PROBLEMS TO WORK ON
1. Write out the passage of the AdS/CFT text between "In principle yes, but" and "on the other.", inclusive.
2. Carry the explanation of the AdS/CFT correspondence forward from its last sentence.

TEXT

— Begin —

In principle yes, but there are several conceptual and technical issues that make it unclear how this could be achieved. Even though the AdS/CFT correspondence is conjectured to be exact(with much evidence hinting at this), it is hard to prove this essentially because in order to do calculations, one still has to use approximations and perturbation theory on one side or the other. This is essentially due to its dual nature: it relates a strongly coupled theory on the one side to a weakly coupled one on the other.

This can be understood much better in terms of the fundamental coupling constants of the theory: the string coupling is given by $g_s$ and the Yang-Mills coupling by $g_{YM}$, they are related by $g_{YM}^2=4\pi g_s$.

On the gravity/string side, calculations are feasible (unless you want to solve string theory on curved backgrounds, which is essentially an open problem) in the supergravity approximation of the theory. This is valid if we take $g_s\rightarrow0$ and also assume that the degree of the gauge group (the number of colours) $N$ is taken to infinity. Their product, the 't Hooft coupling $\lambda=g_{YM}^2N=4\pi g_sN$ however must be held fixed but much larger than one. For the Yang-Mills theory, perturbation theory is valid just on the other end of the parameter range, namely when $\lambda$ is very small.

— End —

DATA SHOWN
— Begin —

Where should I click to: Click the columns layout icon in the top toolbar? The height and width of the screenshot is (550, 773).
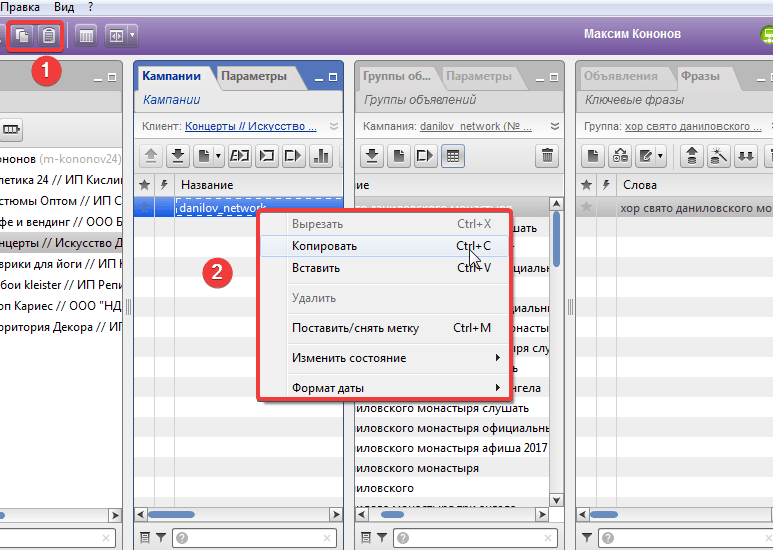87,36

— End —

RESULTS FOR EACH TASK
1.
In principle yes, but there are several conceptual and technical issues that make it unclear how this could be achieved. Even though the AdS/CFT correspondence is conjectured to be exact(with much evidence hinting at this), it is hard to prove this essentially because in order to do calculations, one still has to use approximations and perturbation theory on one side or the other. This is essentially due to its dual nature: it relates a strongly coupled theory on the one side to a weakly coupled one on the other.

2.
This is useful for many calculations, since it allows one to chart the nonperturbative region of one theory by looking at the perturbative region of the other, but it makes it hard to prove anything in a rigorous way, especially within the axiomatic approach required for the solution of the Millenium problem. The requirement of large $N$ further restricts the applicability of the duality with respect to proving something for the generic gauge group $SU(N)$.

Apart from this, as mentioned in the other answer, the original and most well-known formulation of is, as the name suggests, between string theory and a conformal field theory, which by definition has no mass gap. In order to adress issues like confinement and the associated mass gap, one would have to work in other versions of the duality, e.g. the Witten model, which is $AdS_7\times S^4$, with a compactified dimension on the $AdS$ part, which breaks supersymmetry and introduces a mass scale.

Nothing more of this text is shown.